A Director, 2 Actresses - And A Film On Working Moms -- Savoca Enlists Jean-Baptiste, Perez For `24 Hour Woman'

For her performance as Brenda Blethyn's unexpected British daughter in Mike Leigh's "Secrets and Lies," Marianne Jean-Baptiste earned a supporting-actress Oscar nomination.

Since then, this London native has played a number of American parts, most notably in last year's Eric Stoltz comedy, "Mr. Jealousy," and in Nancy Savoca's "The 24 Hour Woman," in which she co-stars with another recent supporting-actress Oscar nominee, Rosie Perez ("Fearless").

In Savoca's movie, which opens here today, the actresses play mothers who co-produce a New York television talk show while trying to satisfy their husbands and babies.

Jean-Baptiste, who followed up her acting job in "Secrets and Lies" by composing the jazz score for Leigh's "Career Girls," thinks she has so little trouble with changing nationalities because she's musically inclined.

"I think probably it's because I've got an ear for music, an ear for accents," she said by phone from a New York hotel. "People say there's a standard American accent, but is there?

"I like to be specific, to find what people in Queens and the Bronx sound like.

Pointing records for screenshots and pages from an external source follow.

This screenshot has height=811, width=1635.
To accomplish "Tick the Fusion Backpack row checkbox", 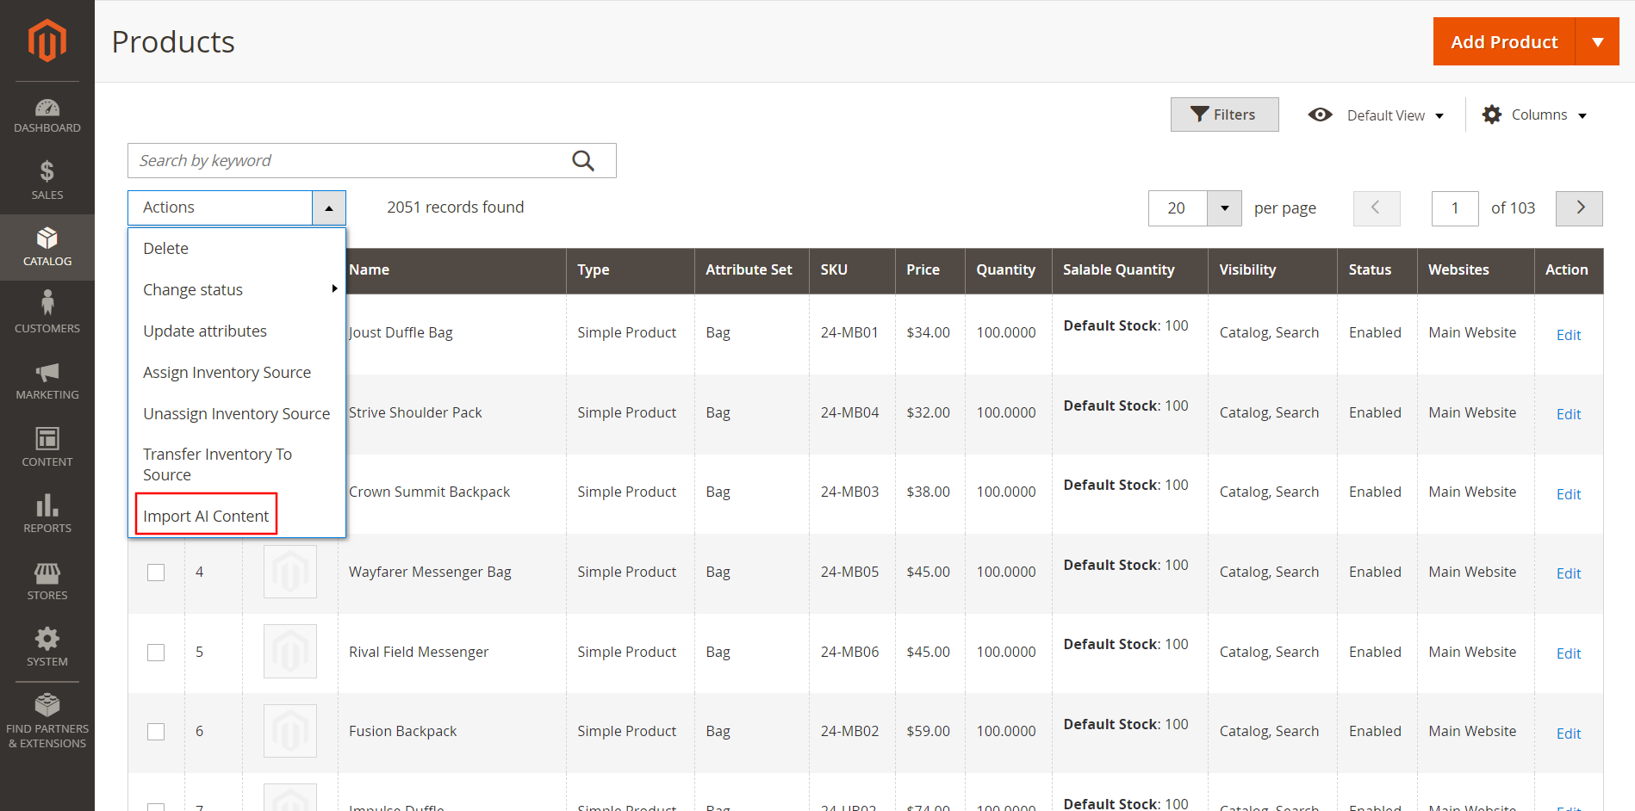I will pyautogui.click(x=156, y=732).
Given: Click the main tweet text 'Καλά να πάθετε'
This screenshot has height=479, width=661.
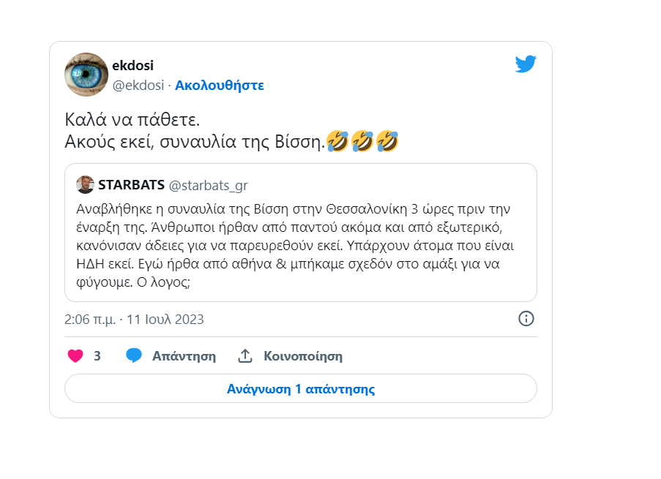Looking at the screenshot, I should 132,120.
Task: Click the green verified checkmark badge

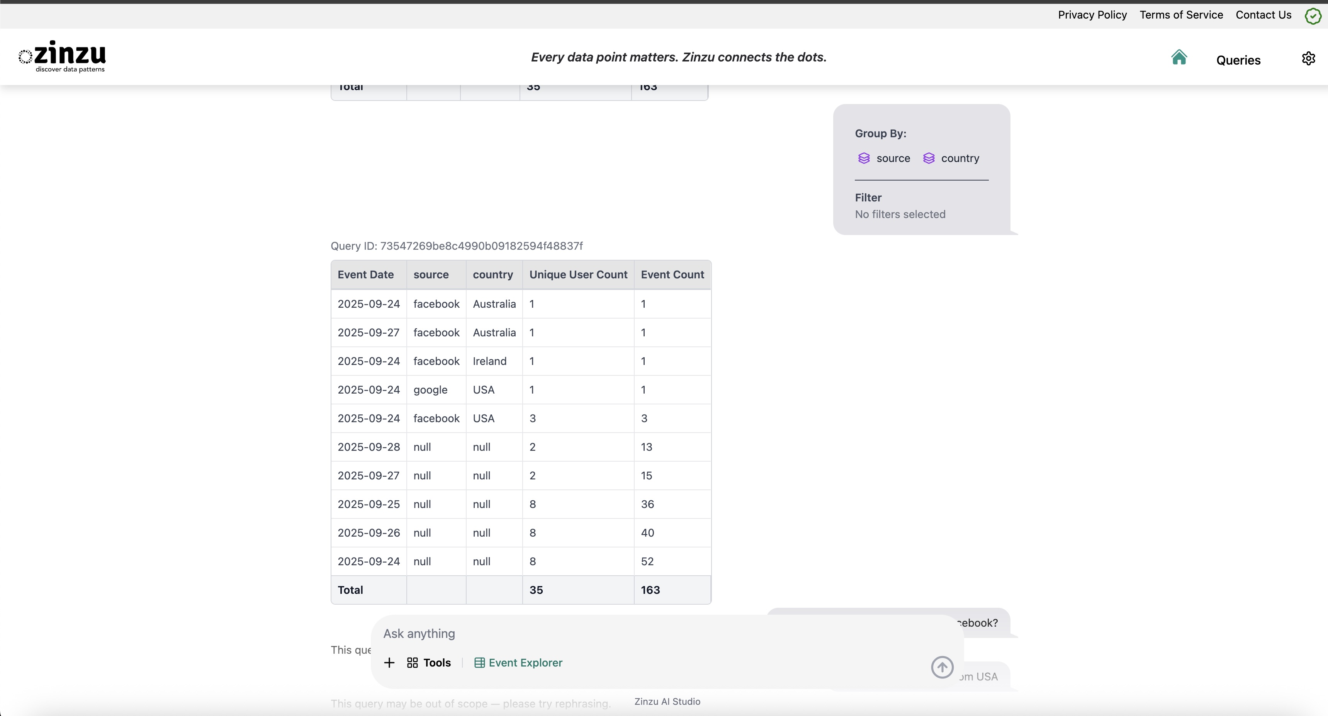Action: (1313, 16)
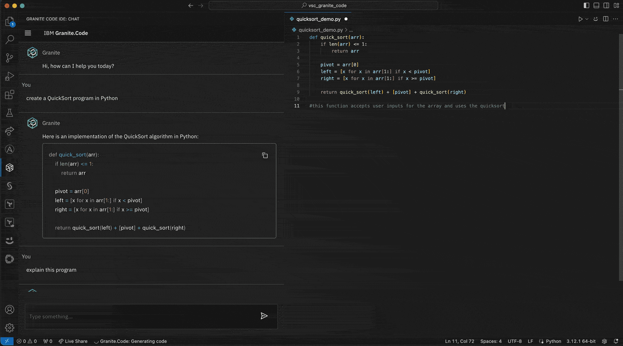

It's sort of like a hobby, like a thrill. I went to Queens and talked to people. Shopping is the best place to do it. I talk to the sales staff, try stuff on. That's when you really hear what they're like."

A veteran of the independent film scene, Savoca hasn't been able to get a film financed since "Household Saints" (1993), but she did attract Perez and Jean-Baptiste, largely on the basis of her record as a director of strong women's pictures ("True Love," the filmed-in-Seattle "Dogfight").

"Seeing her films, and having the chance to work with Rosie, made me want to do it," said Jean-Baptiste. "And I hadn't seen a story like this, with parenthood shown from this perspective. It's kind of sending up things like `Three Men and a Baby' and `Baby Boom,' which are coming from a different place."

Jean-Baptiste was actually pregnant during the filming. Her daughter is now nine months old; she could be heard quite plainly in the background on the phone. From time to time, the actress interrupted the interview to take care of her. It could have been a scene from the movie, in which her character is constantly trying to balance career and motherhood.

"But I tried not to take pointers from the script," she laughed. The two mothers get pretty stressed-out during the course of the film.

"Characteristically I tend not to get frenzied," said Jean-Baptiste. "I tend to be quite sort of calm about things, though when I see my daughter with a piece of paper or tissue, or just about to swallow something, or just about to reach for a pair of scissors, I run as fast as I can. Sometimes I frighten her."

In the movie, there's a big contrast between Perez's character, Grace, who is pregnant with her first child, and Jean-Baptiste's Madeline, who has children and a husband, Roy (Wendell Pierce), who takes care of the kids. Grace's husband, Eddie (Diego Serrano), is too busy and ambitious to be much help.

"Madeline is there basically to serve and support Grace," said Jean-Baptiste. "I think the difference between the marriages is that Madeline and Roy's is a longer marriage, and they talk a lot. They talk more than Grace and Eddie. That's very important."

One reason Jean-Baptiste and her screen husband look so comfortable together: they got acquainted during the filming.

"We went out, had dinner, talked a lot," she said. "He'd done a lot of theater, and so had I." Although not much of the script was improvised, "some of it just came when Wendell and I started working together."

Not all of Jean-Baptiste's completed films have been given this kind of release. "How to Make the Cruelest Month" was screened at last year's Seattle International Film Festival ("it hasn't found a home yet," she said), and "Murder of Crows," co-starring Cuba Gooding Jr., made its debut on cable this month. "The Man" and "The Murder of Stephen Lawrence" could also turn up at any time.

She's starring next in "New Year's Day," a London-based film about a counselor who works with two men who have made a suicide pact.

All of Jean-Baptiste's film work has been very different from her movie debut in "Secrets and Lies," which, like all Leigh films, began without a script. Even a director as independent as Savoca begins to seem normal compared to his methods.

"Basically she works in a very conventional type of way, talking about character, rehearsing before shooting, etc.," said Jean-Baptiste. "We just got on with it. She's very sort of hands-on, asking how we felt about scenes, if we felt anything was wrong.

"She was very open to discussing and changing things. She'd say it's yours now, feel free to do your thing basically - which is really the sort of freedom you need to work."